TASK REQUIREMENTS: Below are entries. Pull out all lines containing "target".

[Saved entries]
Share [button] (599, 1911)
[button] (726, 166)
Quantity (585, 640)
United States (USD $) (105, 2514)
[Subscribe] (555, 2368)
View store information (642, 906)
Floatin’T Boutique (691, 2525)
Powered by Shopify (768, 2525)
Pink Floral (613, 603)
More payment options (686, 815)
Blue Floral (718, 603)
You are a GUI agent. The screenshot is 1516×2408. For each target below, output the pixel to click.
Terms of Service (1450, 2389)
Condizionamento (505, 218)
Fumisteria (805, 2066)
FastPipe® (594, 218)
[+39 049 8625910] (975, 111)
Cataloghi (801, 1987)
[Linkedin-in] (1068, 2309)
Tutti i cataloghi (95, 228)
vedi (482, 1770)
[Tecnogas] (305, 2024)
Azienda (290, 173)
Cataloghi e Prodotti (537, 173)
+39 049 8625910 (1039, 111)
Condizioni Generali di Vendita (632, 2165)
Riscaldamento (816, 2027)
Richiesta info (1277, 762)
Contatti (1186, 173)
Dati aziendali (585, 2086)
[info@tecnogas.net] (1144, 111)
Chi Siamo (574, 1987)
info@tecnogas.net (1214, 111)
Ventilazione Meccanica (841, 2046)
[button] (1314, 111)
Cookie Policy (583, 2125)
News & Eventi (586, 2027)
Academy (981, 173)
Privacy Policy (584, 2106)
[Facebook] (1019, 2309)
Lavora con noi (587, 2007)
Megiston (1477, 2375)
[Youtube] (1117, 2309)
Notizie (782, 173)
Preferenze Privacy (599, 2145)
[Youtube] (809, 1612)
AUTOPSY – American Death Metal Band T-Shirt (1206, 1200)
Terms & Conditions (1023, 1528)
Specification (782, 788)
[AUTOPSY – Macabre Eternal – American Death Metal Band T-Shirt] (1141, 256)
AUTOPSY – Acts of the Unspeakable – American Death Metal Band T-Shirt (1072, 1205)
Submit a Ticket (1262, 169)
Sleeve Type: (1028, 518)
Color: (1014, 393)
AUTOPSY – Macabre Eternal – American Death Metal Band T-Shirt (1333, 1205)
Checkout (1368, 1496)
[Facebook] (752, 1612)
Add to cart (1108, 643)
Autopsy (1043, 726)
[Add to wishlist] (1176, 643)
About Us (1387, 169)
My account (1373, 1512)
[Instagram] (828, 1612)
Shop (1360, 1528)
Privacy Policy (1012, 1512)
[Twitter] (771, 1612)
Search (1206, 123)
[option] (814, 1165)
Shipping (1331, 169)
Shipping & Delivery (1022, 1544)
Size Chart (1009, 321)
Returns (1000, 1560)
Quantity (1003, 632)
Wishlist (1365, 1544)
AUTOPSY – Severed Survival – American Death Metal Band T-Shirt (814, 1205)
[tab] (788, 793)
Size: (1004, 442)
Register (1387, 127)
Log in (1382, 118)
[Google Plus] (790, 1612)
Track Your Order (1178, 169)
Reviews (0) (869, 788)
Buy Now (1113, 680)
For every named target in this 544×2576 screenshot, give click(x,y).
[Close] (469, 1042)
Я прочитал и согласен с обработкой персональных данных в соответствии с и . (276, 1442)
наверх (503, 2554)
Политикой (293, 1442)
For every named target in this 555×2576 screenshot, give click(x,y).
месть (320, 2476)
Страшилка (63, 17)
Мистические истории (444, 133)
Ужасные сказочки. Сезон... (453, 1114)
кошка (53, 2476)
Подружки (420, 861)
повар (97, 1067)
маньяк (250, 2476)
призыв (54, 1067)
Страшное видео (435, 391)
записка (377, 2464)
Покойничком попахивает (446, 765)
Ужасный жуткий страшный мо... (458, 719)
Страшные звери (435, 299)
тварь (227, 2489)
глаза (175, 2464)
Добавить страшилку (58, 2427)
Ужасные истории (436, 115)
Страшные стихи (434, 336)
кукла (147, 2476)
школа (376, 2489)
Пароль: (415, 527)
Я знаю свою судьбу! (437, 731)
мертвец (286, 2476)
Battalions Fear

RESPONSE TO THIS TASK:
You are a GUI agent. The screenshot is 1516×2408. For each target below, output the pixel to click.
For every named target in this 544×2576 screenshot, give click(x,y).
For every named target in this 555×2576 screenshot, give click(x,y).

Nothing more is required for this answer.